I want to emphasize that early detection of a first episode of psychosis is a very late disease stage if viewed from the point of schizophrenia as a neurodevelopmental disorder. Treatment at this stage is already tertiary prevention – you are merely trying to blunt the effect of illness! Similarly, identifying people at high-risk during a putatively prodromal period is probably too late since neurocognitive problems develop many years before schizophrenia declares itself by the onset of psychosis (see Chap. 7 on natural history) [17]. The time for truly early intervention with the goal of changing a young person’s trajectory away from schizophrenia must therefore come much earlier than our current efforts. Children at high genetic risk because of a parent with schizophrenia, for example, may benefit from identification in pediatric care and close follow-up, including the avoidance of additional risk factors like cannabis use [7].

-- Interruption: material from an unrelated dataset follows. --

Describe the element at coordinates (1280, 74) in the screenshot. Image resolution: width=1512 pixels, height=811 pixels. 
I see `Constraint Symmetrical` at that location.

While the early intervention movement has clearly reinvigorated psychiatry, we cannot forget that chronic patients also benefit from optimal treatment. Moreover, long-term studies that have followed optimally treated first-episode patients (e.g., the OPUS cohort) have found that long-term support is needed to maintain gains made [18].
Tertiary Prevention
Tertiary prevention is the key concern for clinicians treating patients with established schizophrenia. Optimal disease management with the tools of our profession (pharmacotherapy, rehabilitation) can make the difference between a good life despite a serious illness and a life of homelessness or early death.
Key Point
Like multiple sclerosis, schizophrenia can be viewed as a relapsing-remitting disease, with accrued psychosocial toxicity over time due to relapse. Preventing psychotic relapse as an example of tertiary prevention may be one of the most important psychiatric treatment goals for patients with schizophrenia outside managing an acute psychotic episode.